The results of the PIRLS 2021 survey, which will be announced in May 2023, will help answer the question of how the pandemic and distance learning have affected elementary school students’ reading knowledge and skills. This is because the PIRLS 2021 survey was conducted among students during the most difficult period of the pandemic (pilot in the spring of 2020 and the main survey in the late spring of 2021).
Students participating in the PIRLS survey (Progress in International Reading Literacy Study) are tasked with reading texts and answering open and closed questions found in test books. This allows for the collection of data on the school achievement of students from each country. The second part of the survey is a questionnaire used to collect contextual data, completed by school principals, teachers, students and their parents. Poland uses paper questionnaires to implement the survey. Some countries implement the survey in a computerized version.
The questions in the student survey are designed to provide a deeper understanding of the links between student achievement and attitudes. Many previous educational studies indicate that there is a strong correlation between the two. The relationship works both ways: beliefs affect student achievement, and the latter can perpetuate or modify attitudes. This is due to a rather simple mechanism: students with better reading skills read more readily than those with weaker skills, and due to the fact that they read more often, they develop more advanced reading skills and strategies.
It is therefore very important to form strong positive attitudes about reading among students. This is because it is essential for effective learning and assimilation of knowledge in various subjects. This skill became particularly important under pandemic conditions, when students had to work independently at home without direct contact with the school. In such a situation, positive attitudes toward reading may have been one of the key factors in determining academic progress.
In the PIRLS survey, students’ attitudes and beliefs about reading are examined through the use of two scales: the Attitudes Toward Reading scale (what students think about reading) and the Attitudes Toward Self as a Reader scale (how students rate their own reading skills).
In the previous 2016 edition of the PIRLS survey, Polish fourth-graders ranked roughly in the middle of the scale in terms of attitudes toward reading, compared to results from all participating countries. More than half of the world’s students liked reading very much, but less than half of the students in Poland.
Polish students’ self-assessment of their reading skills in the 2016 PIRLS survey was high, putting us in second place, behind Sweden. The percentages of responses declaring total confidence in their skills are higher in our country than in the world, while the percentages of strong self-critical responses are lower.
The performance of Poland’s students is best compared with other European countries, particularly countries in our region, which often have similar education systems and social contexts.
Although in most countries of the world the 2022/2023 school year began with on-site learning, it is impossible to argue that the COVID-19 pandemic did not affect all education systems.
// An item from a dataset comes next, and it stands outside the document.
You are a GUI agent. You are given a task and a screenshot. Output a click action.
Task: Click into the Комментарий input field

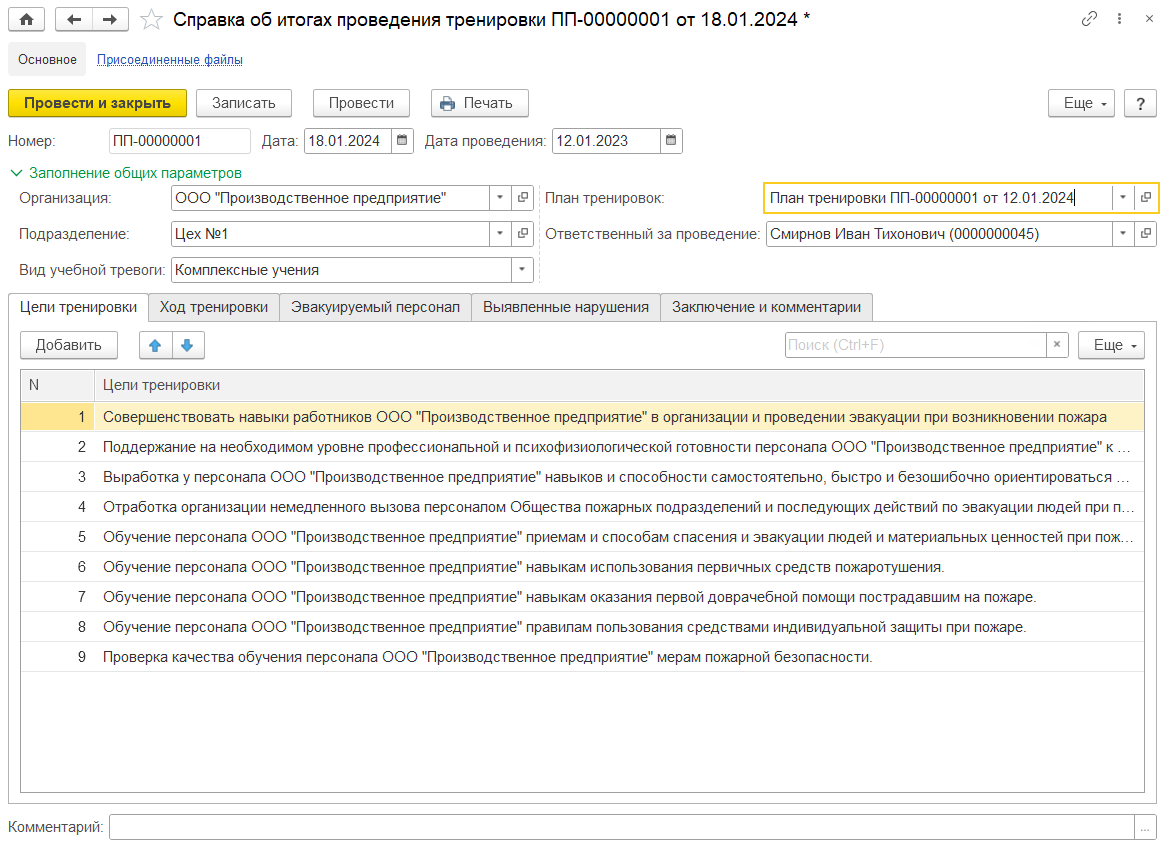pos(620,827)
They have changed as a result of long-term remote learning.
Encyclopedia of PIRLS 2021 – learn more
We will find out how students’ attitudes and skills relating to reading have changed under the impact of the pandemic and remote learning on May 16, 2023, when the results of the PIRLS 2021 survey for all countries, including Poland, are announced. Originally, the date for dissemination of the survey results was set for December 2022, but this has been changed due to delays in research schedules in many countries caused by the COVID-19 pandemic. A national report on the survey in book form will be published when the results are announced by the international consortium.